Another possible reform is for Congress to impose hybrid rulemaking on the agencies. Under the Administrative Procedure Act, the agencies are allowed to pass regulations through a rulemaking process called notice and comment that is relatively lenient. In the 1970s, Congress and the courts decided that imposing stricter procedures on this rulemaking was needed in order to police the agencies from being captured by special interest groups. While the Supreme Court in Vermont Yankee held that the Courts did not have the power to impose these additional procedures, the statutes that imposed them were perfectly legal and proper.
Thus, Congress could pass a statute that imposed these additional procedures on all agency rulemakings. For example, Congress could use the Toxic Substances Control Act as a model for rulemaking procedure. Congress could require that the agency allow not merely written submissions, but also oral submissions where appropriate. Moreover, Congress could require that agencies allow cross examination in appropriate circumstances. The agency would have authority to establish rules that would prevent parties from using these procedural rights to unduly delay the development of the rule, subject of course to judicial review.

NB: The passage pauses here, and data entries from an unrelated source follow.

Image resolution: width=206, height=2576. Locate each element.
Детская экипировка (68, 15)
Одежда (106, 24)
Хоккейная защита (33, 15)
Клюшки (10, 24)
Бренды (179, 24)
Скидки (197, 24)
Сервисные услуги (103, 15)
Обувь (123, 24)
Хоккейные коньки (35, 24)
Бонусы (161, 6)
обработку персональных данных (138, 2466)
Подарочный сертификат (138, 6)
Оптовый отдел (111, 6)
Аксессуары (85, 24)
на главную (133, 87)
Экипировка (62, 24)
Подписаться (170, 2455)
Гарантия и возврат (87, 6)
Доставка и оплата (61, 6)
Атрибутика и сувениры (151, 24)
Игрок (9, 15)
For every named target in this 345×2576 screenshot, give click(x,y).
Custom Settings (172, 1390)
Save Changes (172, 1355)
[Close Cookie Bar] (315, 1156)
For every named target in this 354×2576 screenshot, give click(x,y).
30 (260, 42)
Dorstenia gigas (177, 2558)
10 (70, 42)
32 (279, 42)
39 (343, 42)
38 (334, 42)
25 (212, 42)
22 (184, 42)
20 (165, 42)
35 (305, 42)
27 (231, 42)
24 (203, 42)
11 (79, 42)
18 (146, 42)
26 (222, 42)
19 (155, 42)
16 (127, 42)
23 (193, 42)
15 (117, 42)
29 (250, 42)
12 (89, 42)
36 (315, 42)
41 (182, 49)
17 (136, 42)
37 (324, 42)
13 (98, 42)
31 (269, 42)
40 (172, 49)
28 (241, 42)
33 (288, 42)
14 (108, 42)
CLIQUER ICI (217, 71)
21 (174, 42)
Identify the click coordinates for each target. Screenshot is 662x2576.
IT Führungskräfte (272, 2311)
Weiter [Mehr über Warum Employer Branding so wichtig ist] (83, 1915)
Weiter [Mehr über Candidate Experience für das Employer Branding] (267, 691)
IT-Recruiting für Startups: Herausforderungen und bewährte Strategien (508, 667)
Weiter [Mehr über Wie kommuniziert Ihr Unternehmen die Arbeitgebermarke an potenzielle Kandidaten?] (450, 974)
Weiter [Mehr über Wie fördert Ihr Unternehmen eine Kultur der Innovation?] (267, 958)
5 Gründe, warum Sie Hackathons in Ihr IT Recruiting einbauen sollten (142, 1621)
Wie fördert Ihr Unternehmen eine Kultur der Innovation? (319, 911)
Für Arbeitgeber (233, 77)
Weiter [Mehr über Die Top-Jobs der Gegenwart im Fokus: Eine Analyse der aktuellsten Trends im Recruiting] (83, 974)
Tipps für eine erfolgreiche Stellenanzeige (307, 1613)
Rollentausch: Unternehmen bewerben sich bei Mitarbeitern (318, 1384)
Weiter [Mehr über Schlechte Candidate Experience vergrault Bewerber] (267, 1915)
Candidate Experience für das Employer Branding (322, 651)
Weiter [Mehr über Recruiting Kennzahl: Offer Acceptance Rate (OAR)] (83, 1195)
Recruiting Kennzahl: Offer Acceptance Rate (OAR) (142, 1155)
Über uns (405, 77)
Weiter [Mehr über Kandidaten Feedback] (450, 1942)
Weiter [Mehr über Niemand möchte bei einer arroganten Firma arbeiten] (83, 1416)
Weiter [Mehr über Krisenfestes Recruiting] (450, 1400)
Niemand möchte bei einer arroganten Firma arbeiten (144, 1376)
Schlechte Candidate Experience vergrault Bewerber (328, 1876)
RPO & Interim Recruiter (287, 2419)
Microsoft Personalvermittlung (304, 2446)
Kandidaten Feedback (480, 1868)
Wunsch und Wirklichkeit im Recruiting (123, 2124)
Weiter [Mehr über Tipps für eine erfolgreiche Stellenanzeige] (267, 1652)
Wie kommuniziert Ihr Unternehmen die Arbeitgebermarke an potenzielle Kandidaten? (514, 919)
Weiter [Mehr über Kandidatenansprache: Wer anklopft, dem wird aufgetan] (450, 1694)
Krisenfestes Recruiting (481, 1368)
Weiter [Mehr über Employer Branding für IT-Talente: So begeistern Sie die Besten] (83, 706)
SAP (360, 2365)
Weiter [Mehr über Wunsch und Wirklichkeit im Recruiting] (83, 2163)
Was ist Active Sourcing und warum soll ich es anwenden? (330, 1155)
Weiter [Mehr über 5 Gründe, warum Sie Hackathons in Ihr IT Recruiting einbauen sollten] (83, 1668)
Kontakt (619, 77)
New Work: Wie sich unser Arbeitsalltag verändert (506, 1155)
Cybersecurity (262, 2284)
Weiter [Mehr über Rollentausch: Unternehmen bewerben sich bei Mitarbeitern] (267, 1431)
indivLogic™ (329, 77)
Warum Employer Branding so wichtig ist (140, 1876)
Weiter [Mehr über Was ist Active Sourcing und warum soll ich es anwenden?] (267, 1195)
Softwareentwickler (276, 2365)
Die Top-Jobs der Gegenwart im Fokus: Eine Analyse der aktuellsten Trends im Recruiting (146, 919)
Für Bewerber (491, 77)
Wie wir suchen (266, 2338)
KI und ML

These procedures are traditionally thought to improve the record and thereby allow for better judicial review, and they probably do. But even if they did not improve judicial review, they would at least slow down the process of agency rulemaking and in this serve to reduce the amount of regulation.
Would a Republican Congress be willing to adopt these constraints? It is hard to say. Hybrid rulemaking was traditionally resisted by Republicans. And many Republicans have also resisted commissions (at least to the extent they were independent agencies). But as I have been saying, many Republicans now look at things differently – seeing, for the first time in a long while, an Imperial Presidency.